Alıntılanan metin:
Değerli kardeşimiz,
Cevşen, Efendimiz’e (sallallâhu aleyhi ve sellem) vahiy veya ilham yoluyla gelen ve içinde Kur’ân’dan pek çok pasajın bulunduğu ihlâs ve samimiyet yüklü büyük bir dua ve zikirdir. Kadınlar, âdet günlerinde Cevşen okuyabilirler. İhlâs Sûresi’nin iki cümlesi gibi başına “yâ” getirilerek okunan âyetler olsa da bu âyetler artık dualaşmış ve orada tamamen dua ya da zikir maksadıyla okunur hale gelmiştir. Bu açıdan da mahzur yoktur. Yalnız, Cevşen kitapçıklarının içinde bazen Yâsin-i Şerif de olabiliyor. Eğer Yasin suresi varsa, Cevşen okurken o kısmına dokunmamak gerekir. Ya da en emniyetlisi, içinde Yâsin-i Şerif ve diğer sureler olmayan bir Cevşen bulundurup ondan okumaktır. Büyük Cevşen diye bilinen ve içinde Yâsin-i Şerif, Fetih, Mülk vs. sûreleri bulunan duâ kitabı da bu açıklanan hususlar çerçevesinde değerlendirilebilir. Dua ve zikir maksadıyla Büyük Cevşen içindeki bütün dualar okunabilir.

Yapılacak görev: Âdet günlerinde Cevşen okunmasına dair yukarıdaki metni son cümlesinden sonra devam ettirin.

Kayıtlar:

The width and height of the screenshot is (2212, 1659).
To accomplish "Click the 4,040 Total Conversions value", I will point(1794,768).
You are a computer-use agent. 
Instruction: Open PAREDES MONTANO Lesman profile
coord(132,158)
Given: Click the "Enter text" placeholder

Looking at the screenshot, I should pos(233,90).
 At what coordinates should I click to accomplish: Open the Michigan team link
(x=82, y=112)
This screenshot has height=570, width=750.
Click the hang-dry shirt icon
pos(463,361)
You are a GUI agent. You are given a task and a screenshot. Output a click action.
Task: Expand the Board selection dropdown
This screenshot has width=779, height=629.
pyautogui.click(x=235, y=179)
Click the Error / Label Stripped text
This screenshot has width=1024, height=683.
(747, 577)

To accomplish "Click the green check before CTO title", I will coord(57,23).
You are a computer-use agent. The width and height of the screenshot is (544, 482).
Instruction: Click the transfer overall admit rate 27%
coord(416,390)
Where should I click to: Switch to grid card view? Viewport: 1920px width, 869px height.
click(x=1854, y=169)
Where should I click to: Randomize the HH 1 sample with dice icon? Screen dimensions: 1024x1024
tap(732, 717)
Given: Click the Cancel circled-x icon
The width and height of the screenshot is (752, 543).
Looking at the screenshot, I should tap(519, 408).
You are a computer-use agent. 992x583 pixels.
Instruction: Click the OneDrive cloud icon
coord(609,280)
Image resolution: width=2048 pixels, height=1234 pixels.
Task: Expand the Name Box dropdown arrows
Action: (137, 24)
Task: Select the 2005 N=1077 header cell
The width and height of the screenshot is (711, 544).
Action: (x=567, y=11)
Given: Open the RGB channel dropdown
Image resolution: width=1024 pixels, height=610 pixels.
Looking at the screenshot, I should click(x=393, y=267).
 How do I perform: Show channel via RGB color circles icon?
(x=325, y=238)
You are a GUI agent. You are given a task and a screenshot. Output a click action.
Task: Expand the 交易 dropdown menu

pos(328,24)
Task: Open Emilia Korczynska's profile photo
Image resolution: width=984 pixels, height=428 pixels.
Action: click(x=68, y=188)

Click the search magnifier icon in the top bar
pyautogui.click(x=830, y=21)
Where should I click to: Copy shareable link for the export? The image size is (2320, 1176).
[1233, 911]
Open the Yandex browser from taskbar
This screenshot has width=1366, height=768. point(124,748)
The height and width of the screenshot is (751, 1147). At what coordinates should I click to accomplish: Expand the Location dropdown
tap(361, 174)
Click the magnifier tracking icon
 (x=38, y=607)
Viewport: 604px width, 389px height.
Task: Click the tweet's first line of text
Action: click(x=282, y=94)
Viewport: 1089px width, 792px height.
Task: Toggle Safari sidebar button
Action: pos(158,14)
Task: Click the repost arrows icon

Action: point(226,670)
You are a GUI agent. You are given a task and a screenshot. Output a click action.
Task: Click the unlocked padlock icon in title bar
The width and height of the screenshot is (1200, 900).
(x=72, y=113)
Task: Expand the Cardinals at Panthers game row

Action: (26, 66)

Yanıt:
Kulûb’u-dâria’ya gelince, o da Efendimiz’in (sallallahu aleyhi ve sellem) dualarından başlamak suretiyle, dört halifenin, bazı sahabilerin ve pek çok Allah dostunun münacat ve yakarışlarının yer aldığı mübarek ve manevî bir kaynaktır. Kulûb’u-dâria, “yakarışa geçmiş kalbler” demektir. Yapılan dualarda âyetler çokça zikredilmiştir. Bu âyetlerin büyük bir kısmı dua içermemektedir. Fakat pek çok büyük zatın âdeti olduğu üzere belki bu âyetler, tefekkür, sena, zikir ve medih maksadıyla okunmuş ve hem duaya zemin hazırlamış hem de duanın kabulüne vesile edilmiştir. Bu sebeple kadınlar normal zamanlarda düzenli olarak Kulûb’u-dâria okuyabildikleri gibi, özel günlerinde de okuyabilirler fakat âyetleri okurken Kur’ân tilâvet etme niyetiyle değil, duâ ve zikir maksadıyla okumaları gerekir. Kulûb’u-dâria’nın dışına dokunmakta ise bir mahzur yoktur. Çünkü o bir Mushaf değildir.
Selametle kalınız.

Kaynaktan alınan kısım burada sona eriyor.